Präklinische Daten

Mutagenität
Erlotinib war in der Standardserie von Genotoxizitätsstudien negativ.
Karzinogenität
In präklinischen Studien zeigte sich kein karzinogenes Potenzial. In genetischen Toxizitätsstudien war Erlotinib weder genotoxisch noch klastogen. Zwei Jahre laufende Karzinogenitätsstudien mit Erlotinib bei Ratten und Mäusen mit höheren Expositionen als bei therapeutischer Anwendung beim Menschen waren negativ.
Reproduktionstoxizität
Bei Dosierungen nahe der maximal verträglichen Dosis wurde weder bei männlichen noch bei weiblichen Ratten eine Beeinträchtigung der Fertilität beobachtet.
Daten von Tests der Reproduktionstoxizität bei Ratten und Kaninchen weisen darauf hin, dass die Exposition gegenüber Erlotinib in Dosen, die sich nahe an der maximal verträglichen Dosis bewegten und/oder für das Muttertier toxisch waren, embryotoxische Wirkungen zur Folge hatte. Es gab jedoch keine Hinweise auf Störungen der Fruchtbarkeit, auf eine teratogene Wirkung oder auf prä- oder postnatale Störungen der körperlichen oder verhaltensbezogenen Entwicklung. Die für die Muttertiere toxischen Wirkungen bei Ratten und Kaninchen traten in diesen Studien bei Plasmakonzentrationen auf, die ähnlich hoch waren wie diejenigen beim Menschen nach Verabreichung einer 150 mg-Dosis Erlotinib.
In vitro-Studien mit Erlotinib ergaben eine Hemmung der hERG-Kanäle bei Konzentrationen, die mindestens das 20-fache der freien Wirkstoffkonzentration nach therapeutischen Dosen beim Menschen betragen.
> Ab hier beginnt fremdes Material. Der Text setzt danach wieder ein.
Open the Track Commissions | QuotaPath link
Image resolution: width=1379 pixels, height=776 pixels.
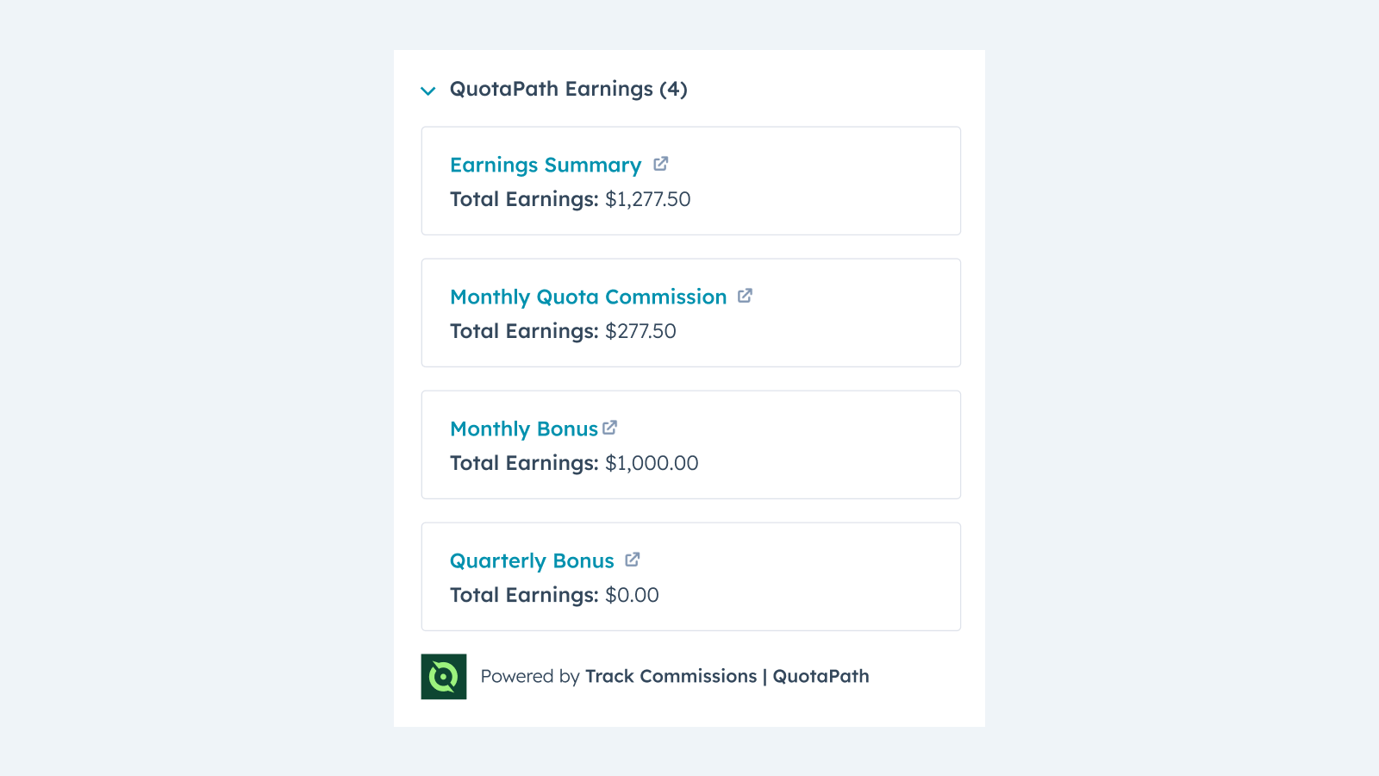(x=727, y=677)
Studien bei Hunden ergaben keine Verlängerung des QT-Intervalls.
Weitere Daten (Lokale Toxizität, Phototoxizität, Immunotoxizität)
Zu den Folgen der chronischen Verabreichung, die bei mindestens einer Tierspezies oder in mindestens einer Studie beobachtet worden sind, gehören: Auswirkungen auf die Hornhaut (Atrophie, Ulzeration), Haut (Follikeldegeneration und -entzündung, Rötung und Haarausfall), Ovarien (Atrophie), Leber (Lebernekrose), Nieren (Papillennekrose, Tubulusdilatation) sowie auf den Magen-Darm-Trakt (verzögerte Magenentleerung und Durchfall). Die Erythrozytenzahl, der Hämatokrit und das Hämoglobin waren vermindert und die Retikulozyten erhöht. Die Leukozytenzahl war erhöht, vor allem die Neutrophilen. Es wurden behandlungsbedingte Erhöhungen der ALT-, AST- und Bilirubinwerte festgestellt.
Eine in vivo-Phototoxizitätsstudie mit Erlotinib an Ratten zeigte ein phototoxisches Potenzial in Form von schwach ausgeprägten Erythemen.
Die Photosensibilisierung wurde am Meerschweinchen durchgeführt und ergab keine Hinweise auf eine Photoallergenität.